— SOURCE EXCERPT —
** START **

# Deere 10P carts at Home Depot



## bontai Joe (Sep 16, 2003)

I was at Home Cheapo last Sunday and got my first look at the Deere 10p carts. They were outside and with the sun shining behind them, I saw what looked like voids in the plastic tray (air bubbles?). I tried squeezing them at the areas that let the sun shine through and couldn't feel any weakness in the plastic, maybe just spots that didn't get properly colored with the green dye as the plastic was molded. Anyone else see this?


----------



## steventhomas42 (Jul 8, 2004)

You know, I looked at those and I just couldn't fathom paying that kind of money for a plastic cart that JD obviously just licensed their name to. (BTW, did ya see the official JD Dustpan I saw in the flyer last week... not even green!)

In the same trip though, I saw the off-brand four wheeled steel lawn and garden wagon that was already painted dark green and has yellow rims. It has a handle for pulling behind the tractor and a padded handle for pulling it by hand.

** END **

— REQUIREMENT 1 —
Can you turn the stretch of the records from the line containing "Viewport: 726px width, 884px" through the end of the records into a JSON list of strings, one string per line, with blank lines dropped and the pictures left out?
The thread on the Deere 10P carts and the records that come next are separate material.

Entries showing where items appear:
** START **

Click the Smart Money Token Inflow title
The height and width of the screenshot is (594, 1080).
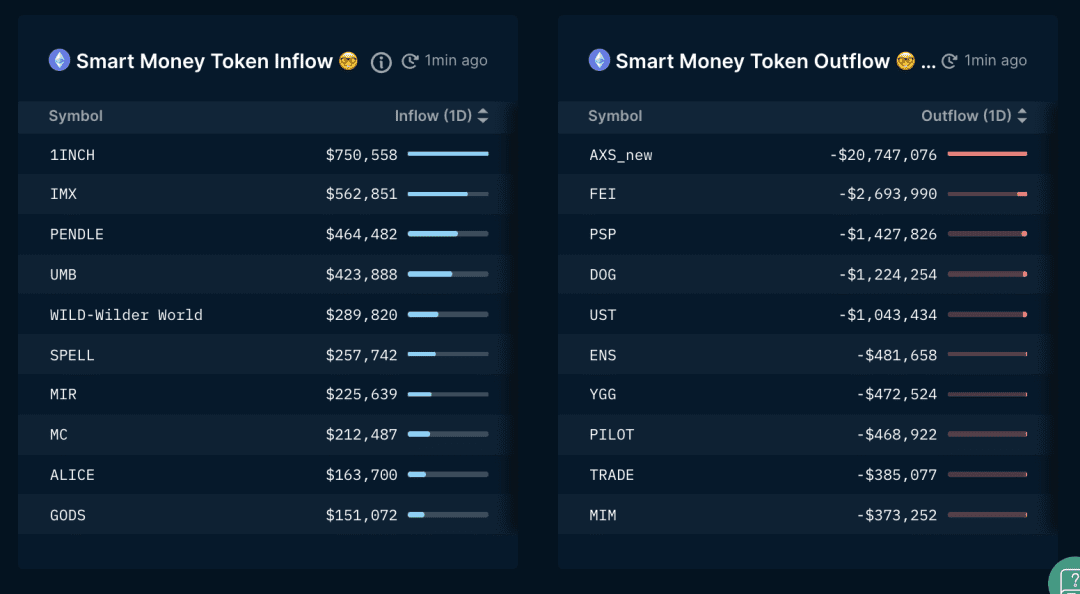[204, 61]
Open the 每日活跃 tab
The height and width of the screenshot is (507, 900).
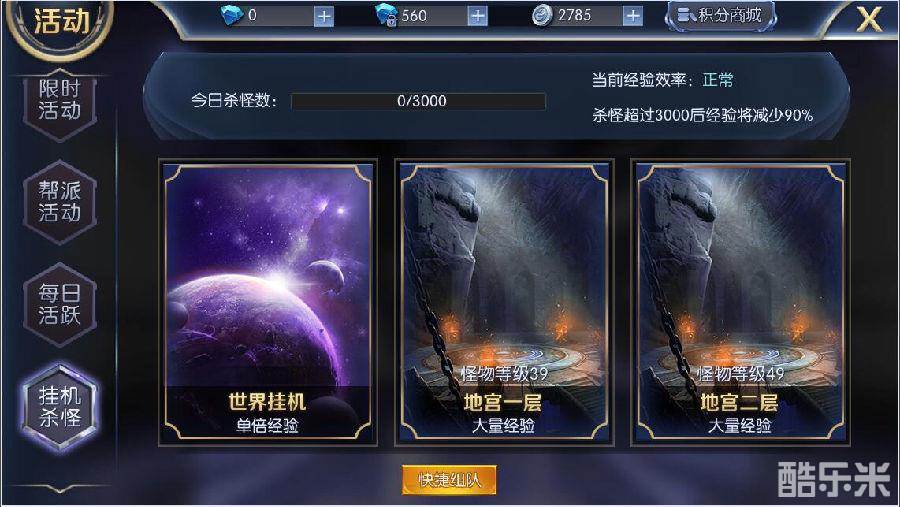(60, 304)
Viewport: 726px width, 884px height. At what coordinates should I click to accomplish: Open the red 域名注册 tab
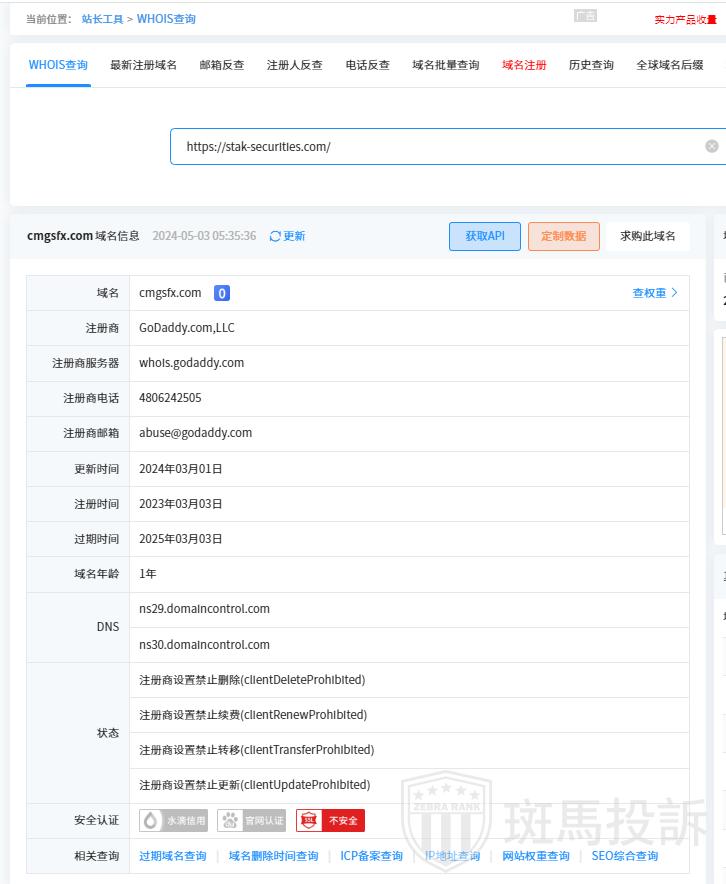tap(524, 65)
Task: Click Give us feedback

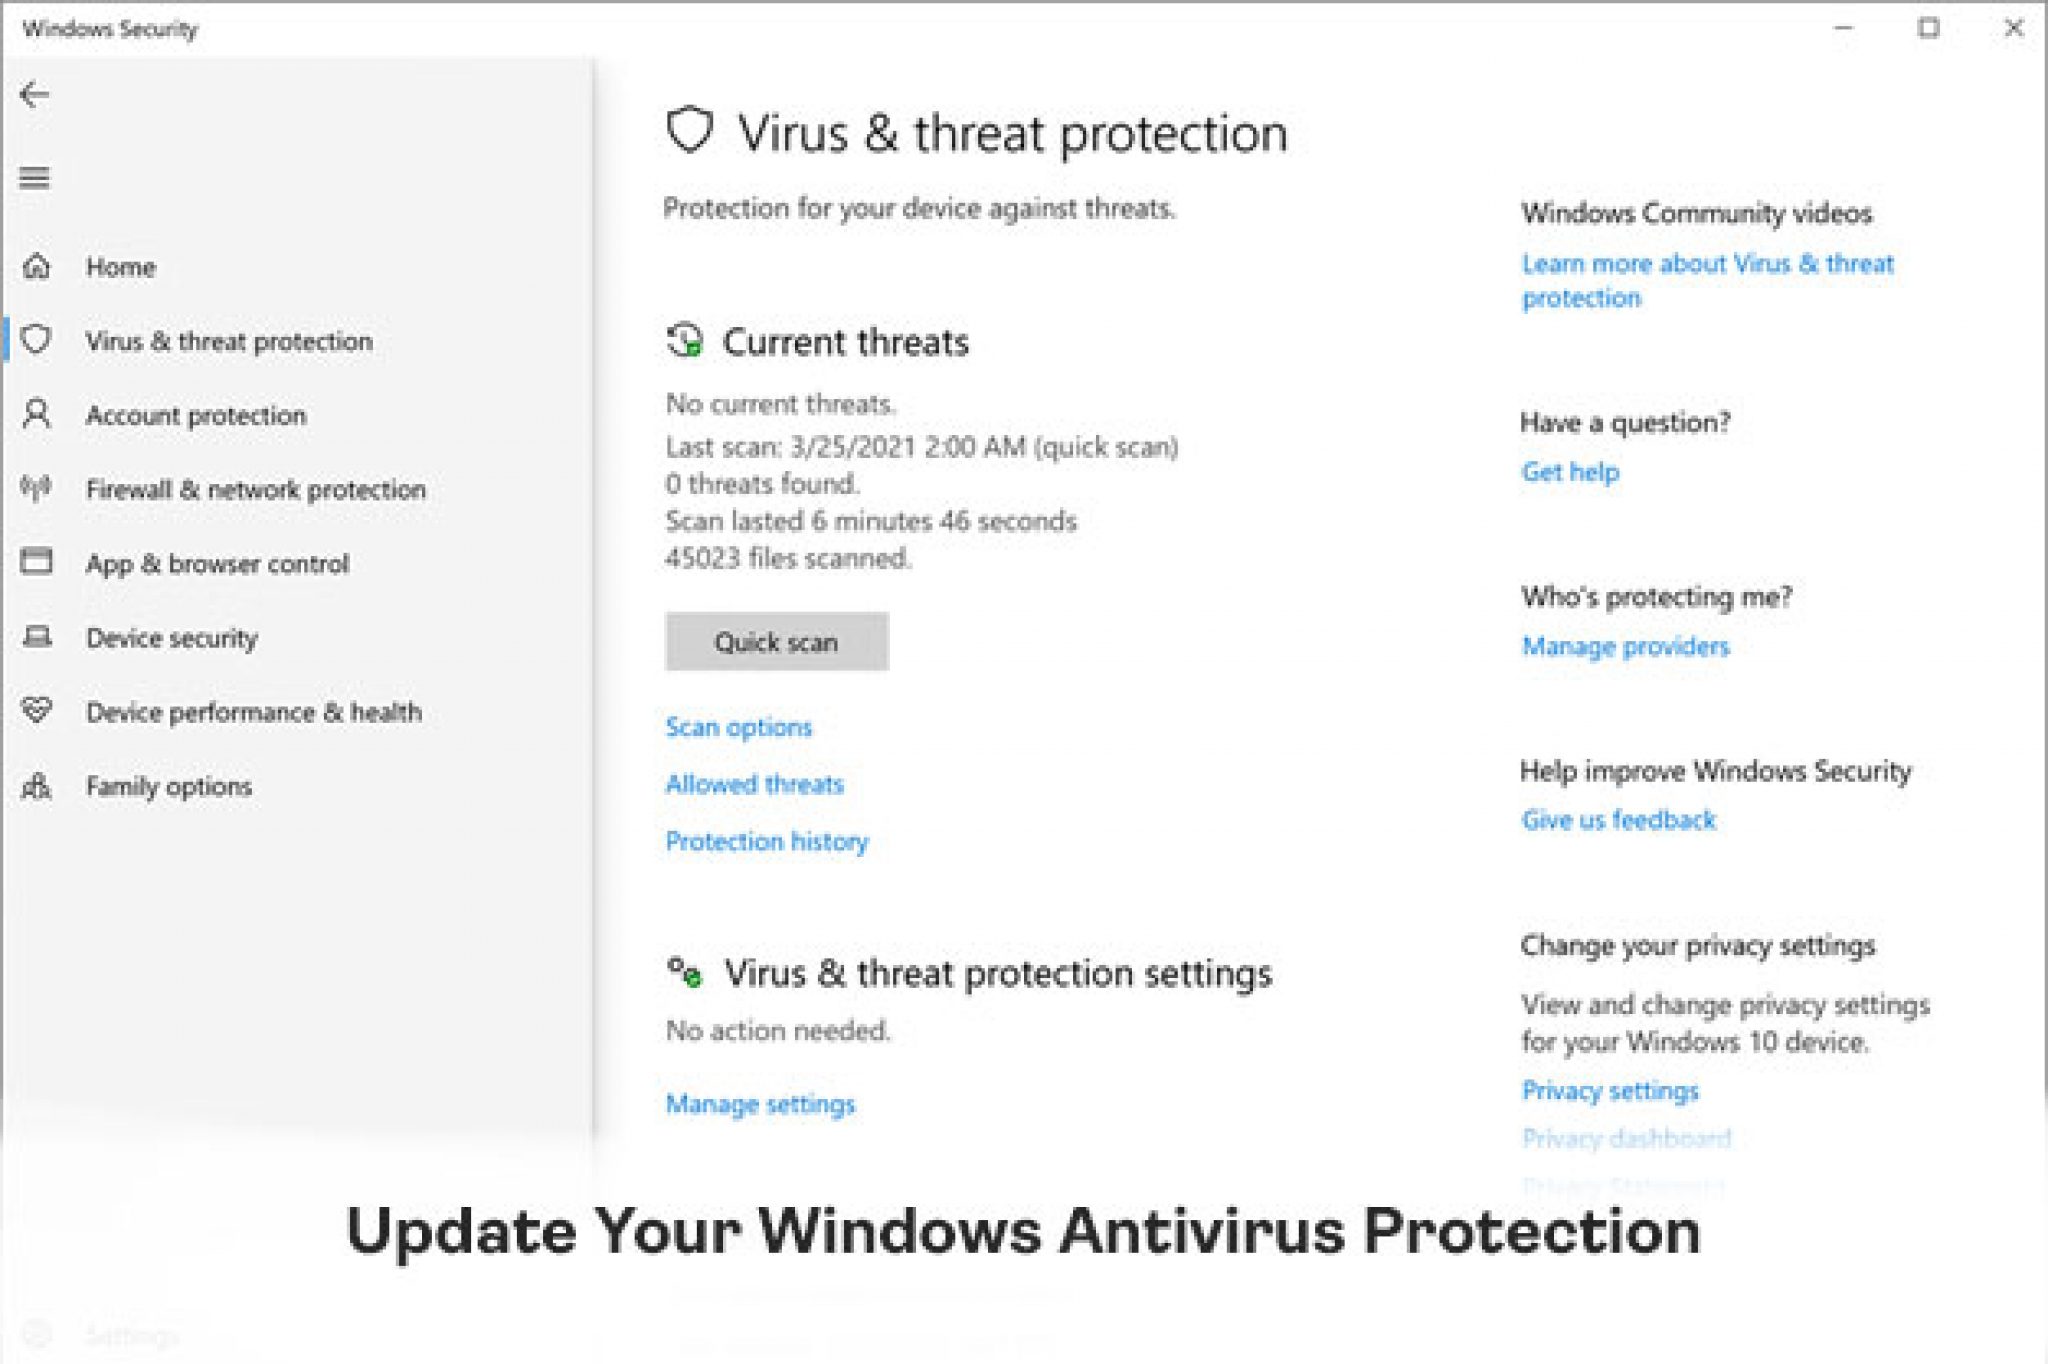Action: (x=1618, y=819)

** END **

— REQUIREMENT 2 —
Can you carry on the thread on the Deere 10P carts from where it stops?

— WRITTEN REPLY 1 —
[
  "Viewport: 726px width, 884px height. At what coordinates should I click to accomplish: Open the red 域名注册 tab",
  "tap(524, 65)",
  "Task: Click Give us feedback",
  "Action: (x=1618, y=819)"
]

— WRITTEN REPLY 2 —
I bought it for $69. It took an hour to assemble, and my wife is currently using it during the day to pick up all the pine cones and branches that Ivan left in my yard.

If it gets scratched up, it'll be JD green by Spring!  

Steve


----------



## Michael (Sep 16, 2003)

> _Originally posted by steventhomas42 _
> *In the same trip though, I saw the off-brand four wheeled steel lawn and garden wagon that was already painted dark green and has yellow rims. It has a handle for pulling behind the tractor and a padded handle for pulling it by hand.
> 
> I bought it for $69. It took an hour to assemble, and my wife is currently using it during the day to pick up all the pine cones and branches that Ivan left in my yard.
> ...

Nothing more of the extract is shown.